**What you have to do**
From the article below on avoiding scam contractors after Hurricane Sandy, write out the stretch from "Stop Scam - Top" through "systems for decades.".

**Selected excerpt**
%%
Dec 052012
 

Thousands of homes and businesses are vulnerble to ransackers and scam artists alike.

The vast majority of contractors - security companies, plumbers, electricians, and roofers - are ethical and are committed to helping those in need in areas affected by Hurricane Sandy.  However, the urgency of the situation, coupled by the desperation of the victims allows for victims to be exploited by unethical contractors - scammers - who are trying to take advantage of the situation. If you are a victim of Hurricane Sandy, don’t become a victim of thieves masquerading as contrators! Here are some tips to help you avoid hiring scam contractors.

Stop Scam - Top Tips from Expert, Larry Dolin

Larry Dolin, President, American Security Systems with Video Intercom System

Larry Dolin, President, American Security Systems has been installing and repairing security systems for decades.

The vast majority of contractors - security companies, plumbers, electricians, and roofers - are ethical and are committed to helping those in need in areas affected by Hurricane Sandy.  However, the huge demand for urgent repairs creates an environment in which thieves thrive. We have reliable reports that scammers are working throughout the hurricane damage zone,  trying to take advantage you and your dire situation.  Don’t allow yourself to be outsmarted! Here are some tips to help you avoid hiring scam contractors.
%%
(Collected data entries)
%%
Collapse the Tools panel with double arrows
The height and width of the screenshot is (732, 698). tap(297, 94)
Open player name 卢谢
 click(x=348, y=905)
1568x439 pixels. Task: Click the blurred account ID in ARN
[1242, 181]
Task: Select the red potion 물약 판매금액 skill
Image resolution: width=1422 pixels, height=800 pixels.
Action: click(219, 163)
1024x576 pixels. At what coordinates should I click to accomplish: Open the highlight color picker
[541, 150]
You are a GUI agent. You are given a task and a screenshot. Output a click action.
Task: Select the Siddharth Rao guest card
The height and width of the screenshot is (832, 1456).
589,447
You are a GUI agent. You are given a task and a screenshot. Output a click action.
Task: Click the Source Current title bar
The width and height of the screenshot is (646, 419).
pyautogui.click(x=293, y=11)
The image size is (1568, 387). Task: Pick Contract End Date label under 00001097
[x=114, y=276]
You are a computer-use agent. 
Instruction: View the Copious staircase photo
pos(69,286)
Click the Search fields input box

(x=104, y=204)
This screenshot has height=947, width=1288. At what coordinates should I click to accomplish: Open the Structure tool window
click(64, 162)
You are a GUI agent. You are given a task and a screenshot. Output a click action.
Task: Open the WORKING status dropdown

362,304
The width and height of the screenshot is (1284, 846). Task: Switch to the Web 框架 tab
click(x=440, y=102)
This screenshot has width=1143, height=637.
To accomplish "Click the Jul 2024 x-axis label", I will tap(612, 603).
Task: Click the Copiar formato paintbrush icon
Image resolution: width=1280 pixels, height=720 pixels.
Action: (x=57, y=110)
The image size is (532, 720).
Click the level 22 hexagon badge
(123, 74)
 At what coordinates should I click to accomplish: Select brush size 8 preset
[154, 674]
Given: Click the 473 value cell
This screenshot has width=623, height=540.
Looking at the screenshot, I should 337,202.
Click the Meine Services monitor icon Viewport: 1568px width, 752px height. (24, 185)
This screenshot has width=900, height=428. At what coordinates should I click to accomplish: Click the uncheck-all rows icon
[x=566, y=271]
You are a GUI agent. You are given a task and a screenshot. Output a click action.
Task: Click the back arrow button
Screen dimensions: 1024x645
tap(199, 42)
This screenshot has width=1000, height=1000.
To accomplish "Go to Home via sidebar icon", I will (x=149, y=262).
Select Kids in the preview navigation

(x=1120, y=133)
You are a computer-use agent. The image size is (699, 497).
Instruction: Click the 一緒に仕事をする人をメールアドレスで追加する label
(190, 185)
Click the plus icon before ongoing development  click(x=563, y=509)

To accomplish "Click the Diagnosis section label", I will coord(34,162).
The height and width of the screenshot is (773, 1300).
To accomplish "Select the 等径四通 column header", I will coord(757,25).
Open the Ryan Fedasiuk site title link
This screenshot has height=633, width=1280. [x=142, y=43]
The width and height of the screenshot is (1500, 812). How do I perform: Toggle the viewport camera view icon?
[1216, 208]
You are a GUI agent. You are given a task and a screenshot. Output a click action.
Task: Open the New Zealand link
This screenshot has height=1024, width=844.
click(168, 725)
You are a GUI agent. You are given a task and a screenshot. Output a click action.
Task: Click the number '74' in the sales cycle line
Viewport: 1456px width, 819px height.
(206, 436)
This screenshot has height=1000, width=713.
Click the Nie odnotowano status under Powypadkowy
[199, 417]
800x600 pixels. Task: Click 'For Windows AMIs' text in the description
%%
**Answer in full**
Stop Scam - Top Tips from Expert, Larry Dolin

Larry Dolin, President, American Security Systems with Video Intercom System

Larry Dolin, President, American Security Systems has been installing and repairing security systems for decades.